Document text
#####

This repository is under develpment. The current stage may not be fully functional. Please try to fix small bugs yourself and contribute with pull requests.
This is a repository with code to develop Convolutional Neural Networks (CNNs) for genomic sequence-to-function models that predict molecular phenotypes from genomic sequence, such as gene expression or chromatin accessibility.
There are also scripts to visualize, compare and assess model performance or to compute and visualize feature importance.
The cis-regulatory code engraves the details about when, where, and how much of all gene products are created. It enables multi-cellular organisms to create several cell types from a single genome by regulating transcription, processing, and degradation of gene products. Unsurprisingly, variants that disturb the information in cis-regulatory elements can result in various genetic diseases. However, measuring the impact of all cis-regulatory sequence variations to function at a cell type specific basis is combinatorially infeasible. Deep sequence-to-function models learn the relationship between genomic sequence and genome-wide functional molecular measurements. Trained on data from multiple cell types, these models are capable of developing a foundational understanding of the cis-regulatory code for individual cell types. However, recent evaluations have determined that the learned grammar is far from perfect, and that they are missing effects from distal elements as well as common and rare variants [1,2].

#####

Stored data
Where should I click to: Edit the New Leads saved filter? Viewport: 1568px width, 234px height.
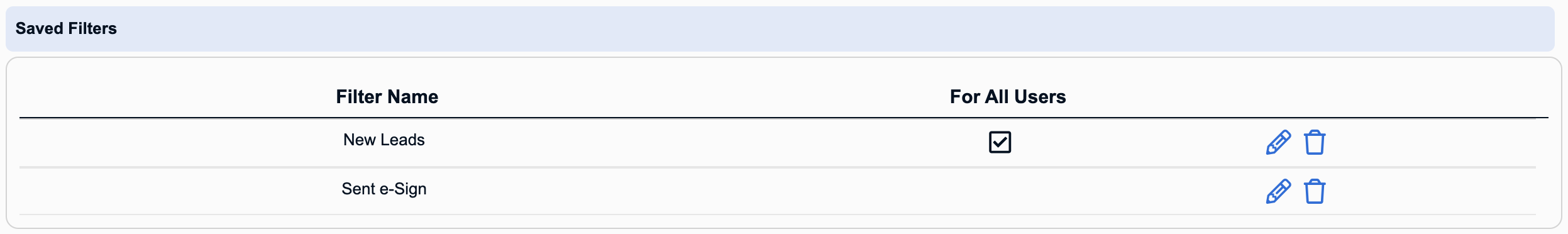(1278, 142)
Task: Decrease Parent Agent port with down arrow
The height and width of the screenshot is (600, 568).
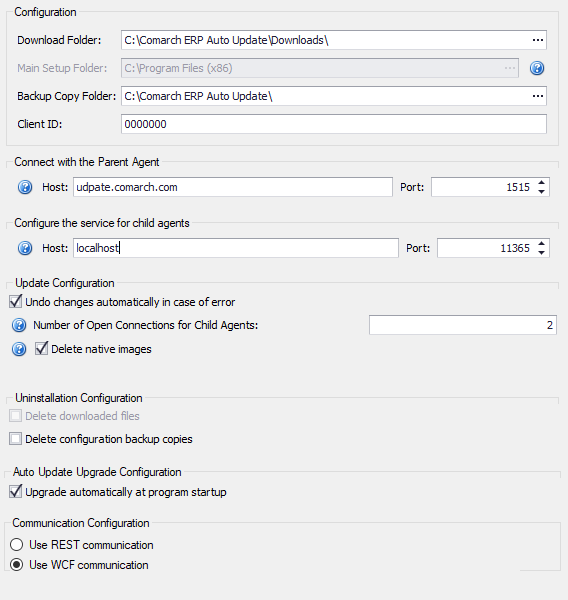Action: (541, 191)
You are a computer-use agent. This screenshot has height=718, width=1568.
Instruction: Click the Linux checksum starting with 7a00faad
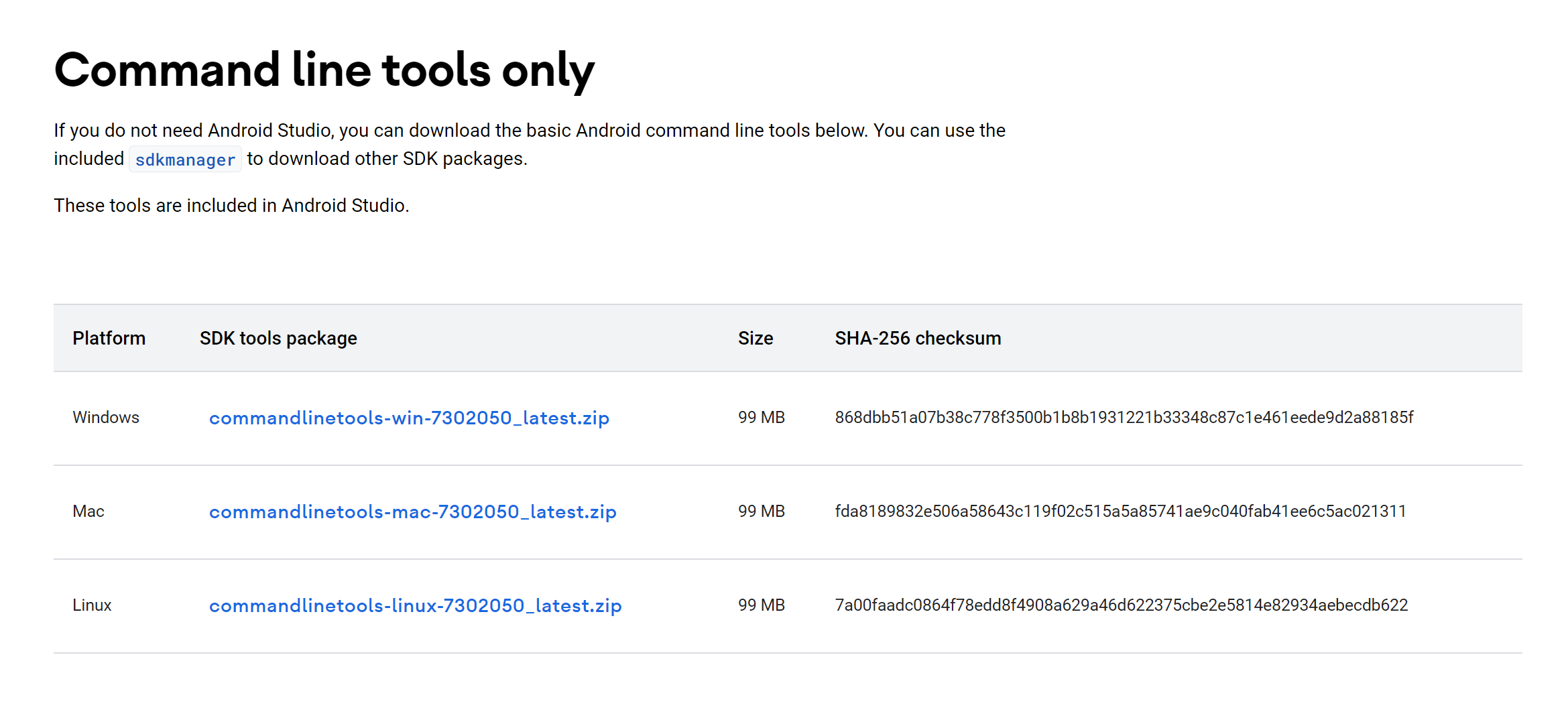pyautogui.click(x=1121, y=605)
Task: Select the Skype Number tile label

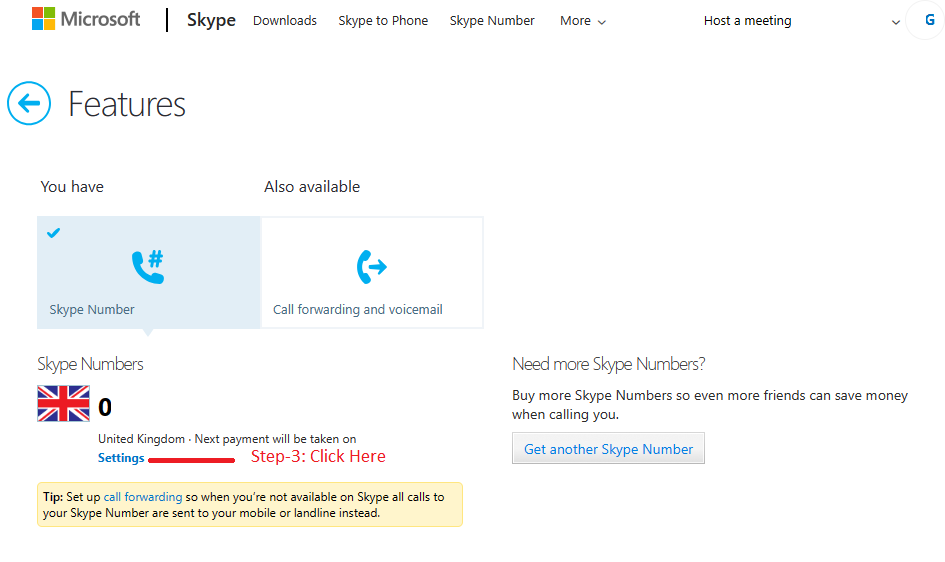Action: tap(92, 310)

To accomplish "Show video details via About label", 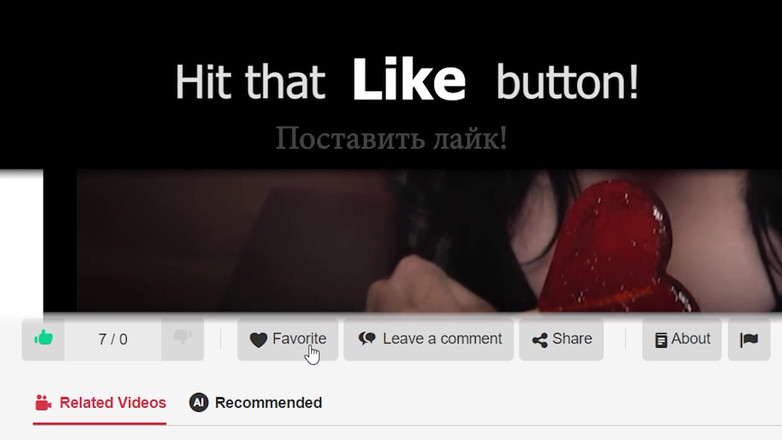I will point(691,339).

#####

Problem statement
From the repository description above, list every step of gene products that the text says is regulated to create several cell types from a single genome.

Answer box
Transcription, processing, degradation